Data to use:
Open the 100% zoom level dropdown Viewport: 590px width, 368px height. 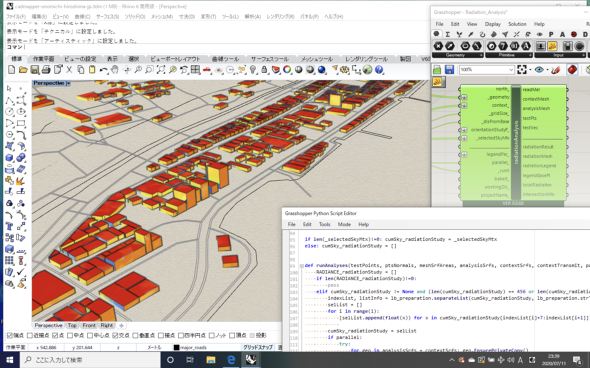coord(486,70)
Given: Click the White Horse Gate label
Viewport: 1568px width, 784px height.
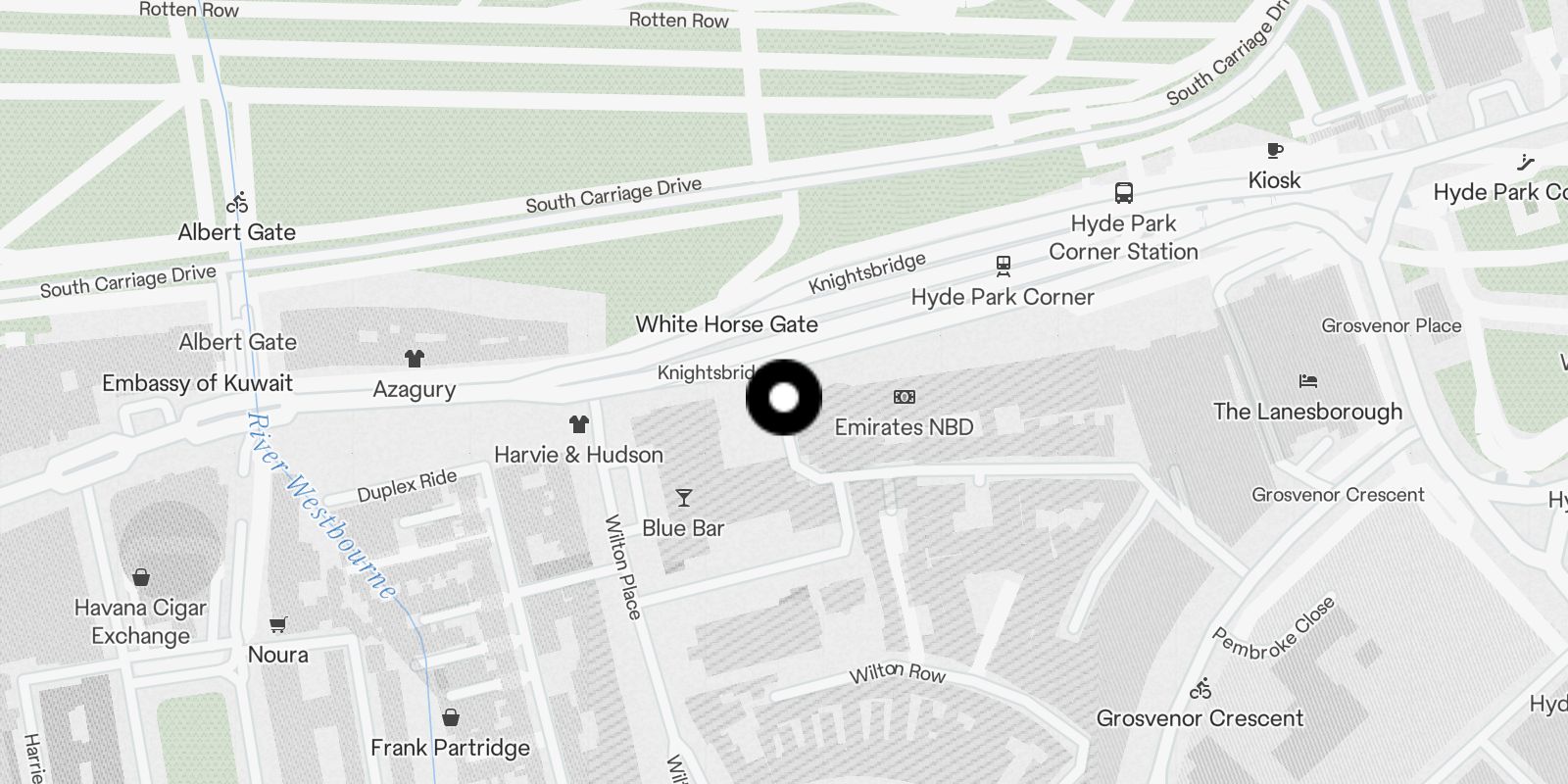Looking at the screenshot, I should (x=726, y=324).
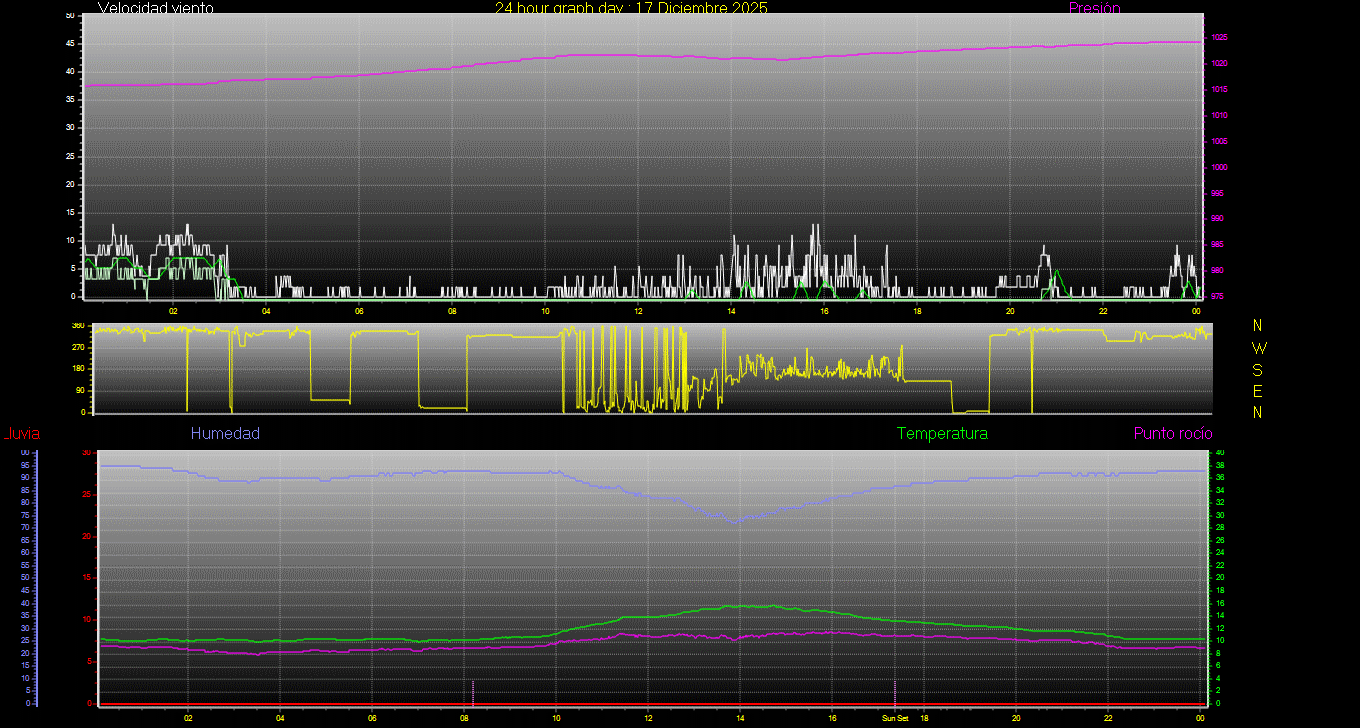Select the S compass direction letter
The image size is (1360, 728).
click(1258, 369)
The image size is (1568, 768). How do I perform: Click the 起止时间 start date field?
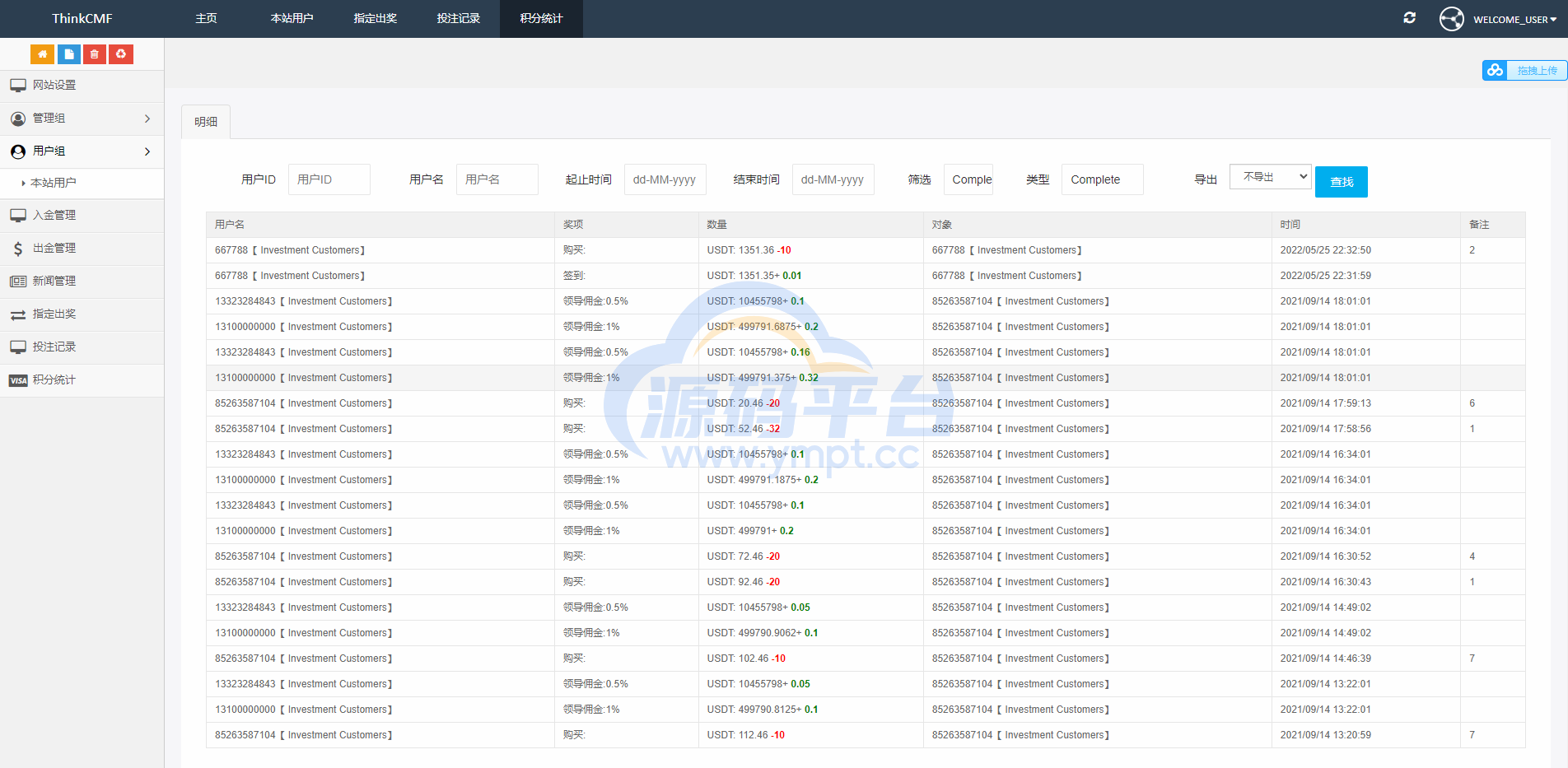[x=665, y=179]

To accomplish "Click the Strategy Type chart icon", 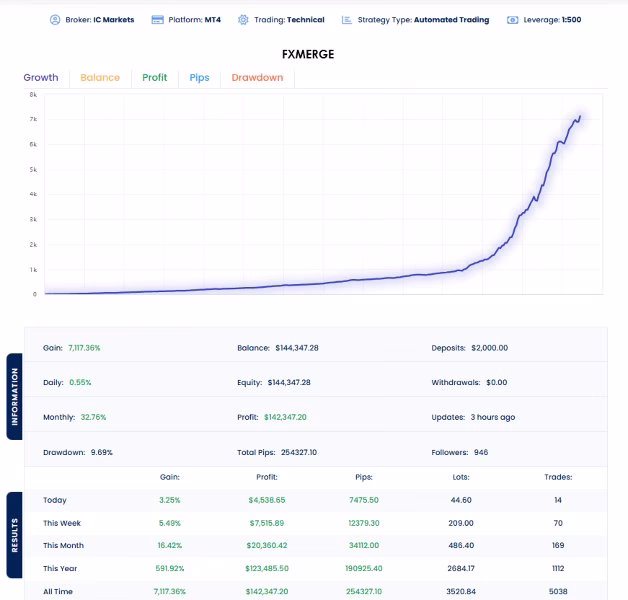I will 346,20.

Your goal: Copy out each line above that contains the word "image".

Problem solution:
The image size is (1360, 728).
The image size is (1568, 768). How do I perform: Click the 起止时间 start date field?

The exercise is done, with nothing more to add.